4. What do the labels “Core”, “English”, “Science”, or “Social sciences” mean on the reading and writing illustrations?
The core reading and writing illustrations describe student responses to a wide range of texts and tasks that are typical of classroom programmes in years 1 to 8.
The illustrations that are labelled English, social sciences, and science demonstrate the specific disciplinary literacy knowledge and skills embedded in rich learning tasks used in typical English, science, and social sciences classroom programmes in years 9 and 10.
5. Why do the reading and writing progressions focus on English, science, and the social sciences?
English, science, and social sciences were selected to be exemplified in the extended framework because all students in years 9 and 10 engage with these areas, and all three areas contain literacy-rich learning activities.
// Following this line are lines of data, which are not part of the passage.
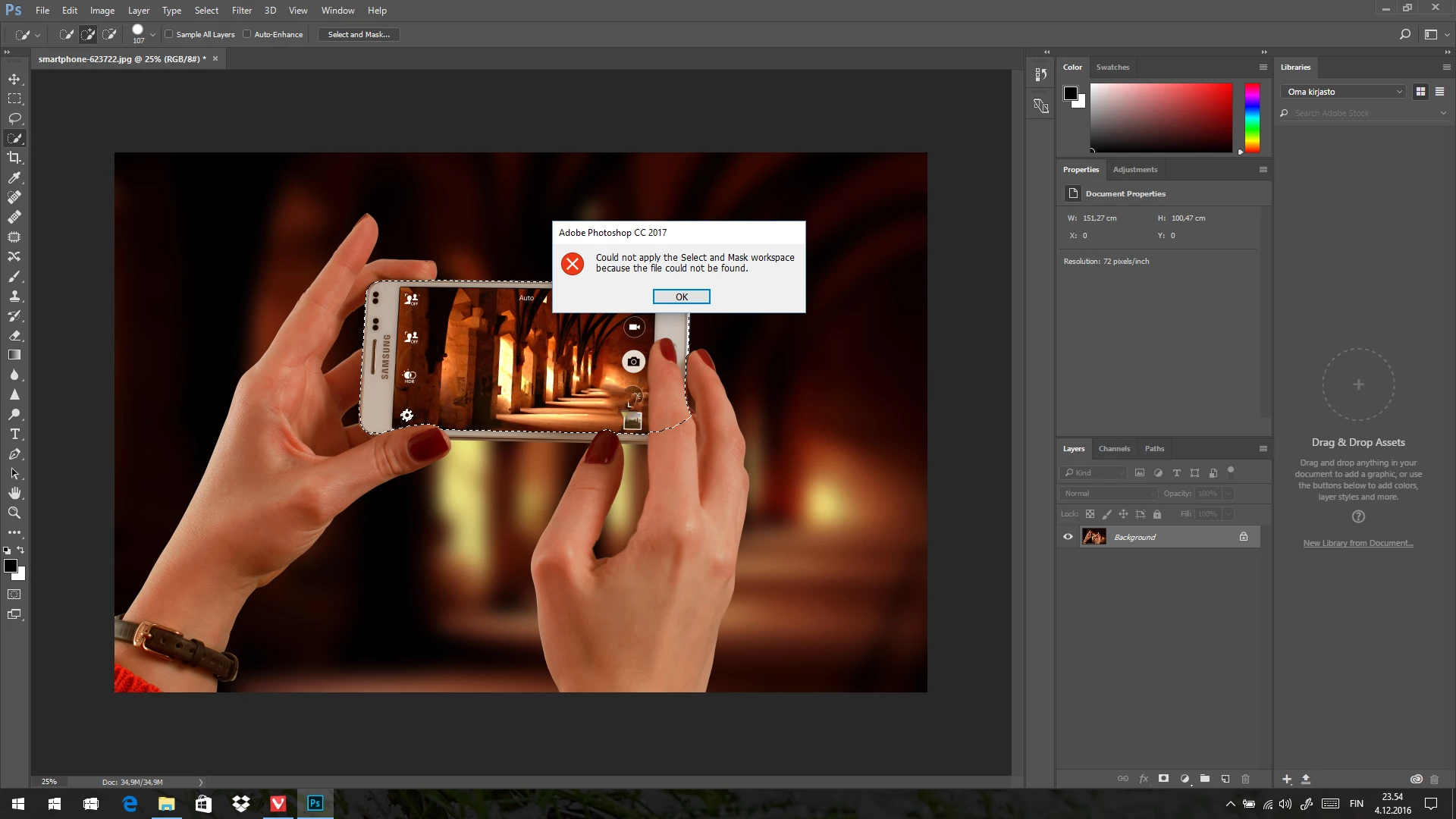This screenshot has width=1456, height=819.
Task: Click the delete layer trash icon
Action: tap(1245, 779)
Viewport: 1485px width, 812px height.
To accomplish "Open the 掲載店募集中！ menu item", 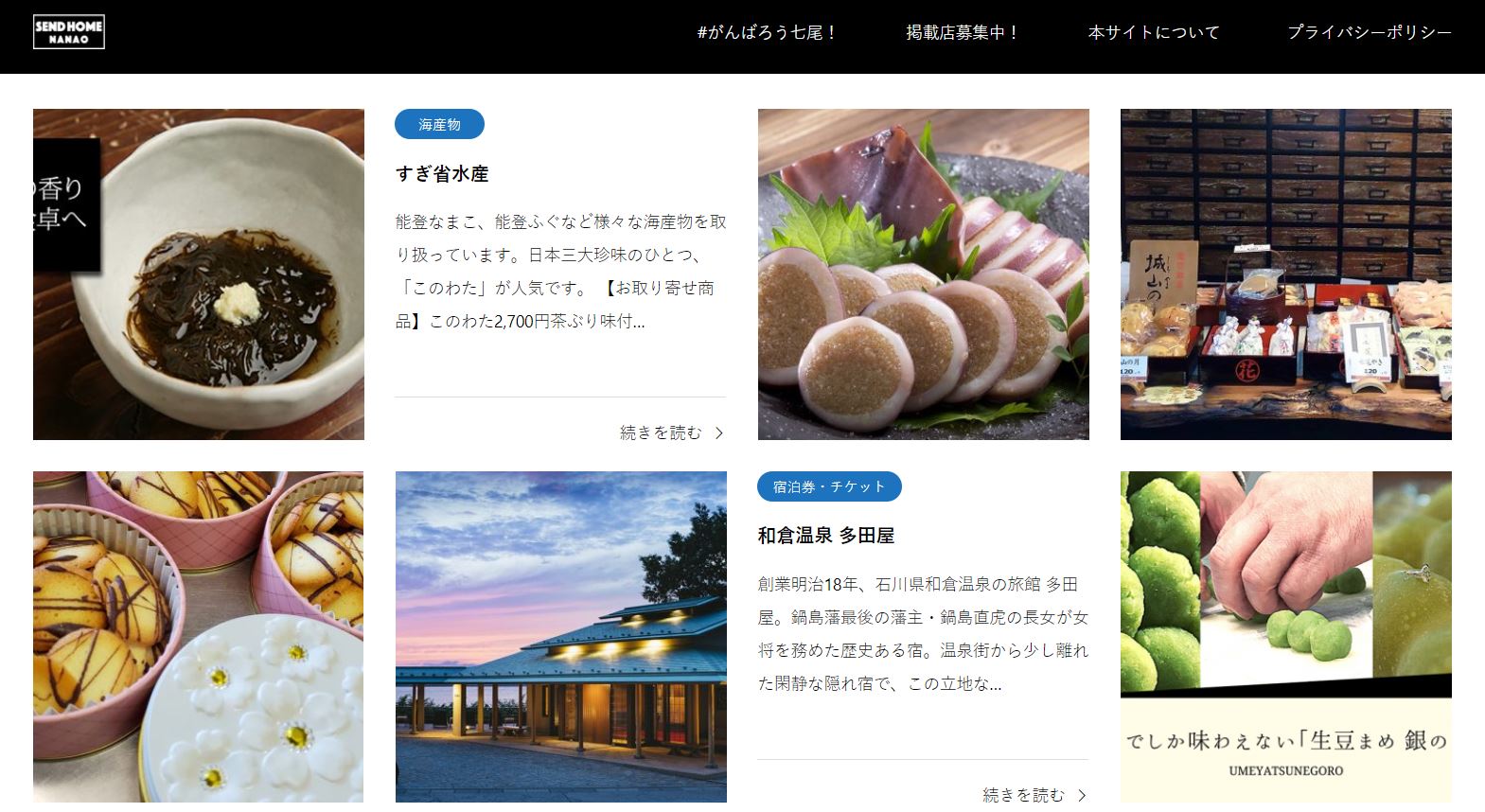I will (x=963, y=32).
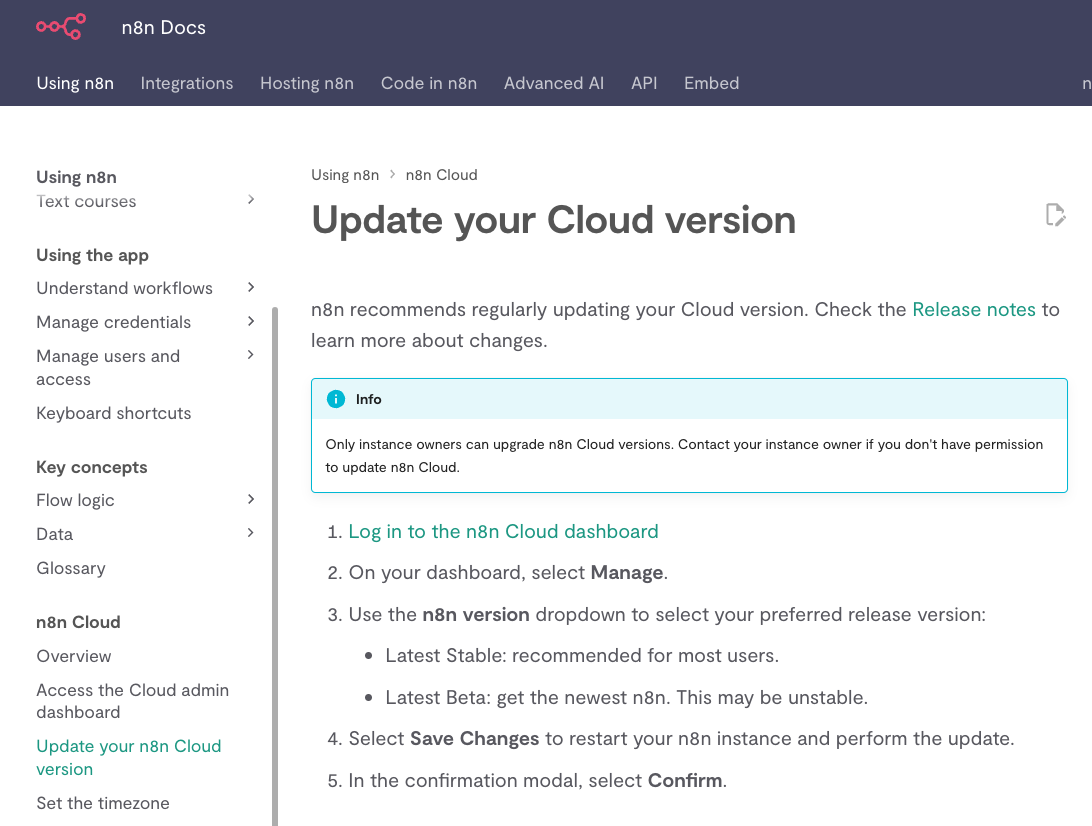Click the n8n logo icon
This screenshot has width=1092, height=826.
61,27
6. What has changed in maths?
Nineteen new illustrations have been added to the mathematics framework.
- New illustrations have been added to the existing set of illustrations at the top of the two statistics aspects.
- An additional set of illustrations has been added to the top end of the other aspects, with the exception of the additive thinking aspect. A new set of illustrations was not added to the additive aspect because students’ additive strategies are fully developed at level 4 of the NZC.
These new illustrations describe students’ knowledge, skills, and attitudes when they are working in mathematics and statistics at level 5 of the NZC.
7. Why are there no cross-curricular labels on the mathematics illustrations?
Unlike mathematics and statistics, reading and writing are not learning areas of the NZC, so cross-curricular illustrations were needed. Although some of the tasks in the mathematics illustrations are set in the context of other learning areas, they were all specifically developed to illustrate learning in mathematics and statistics.
8. How do we get started as a secondary school using PaCT?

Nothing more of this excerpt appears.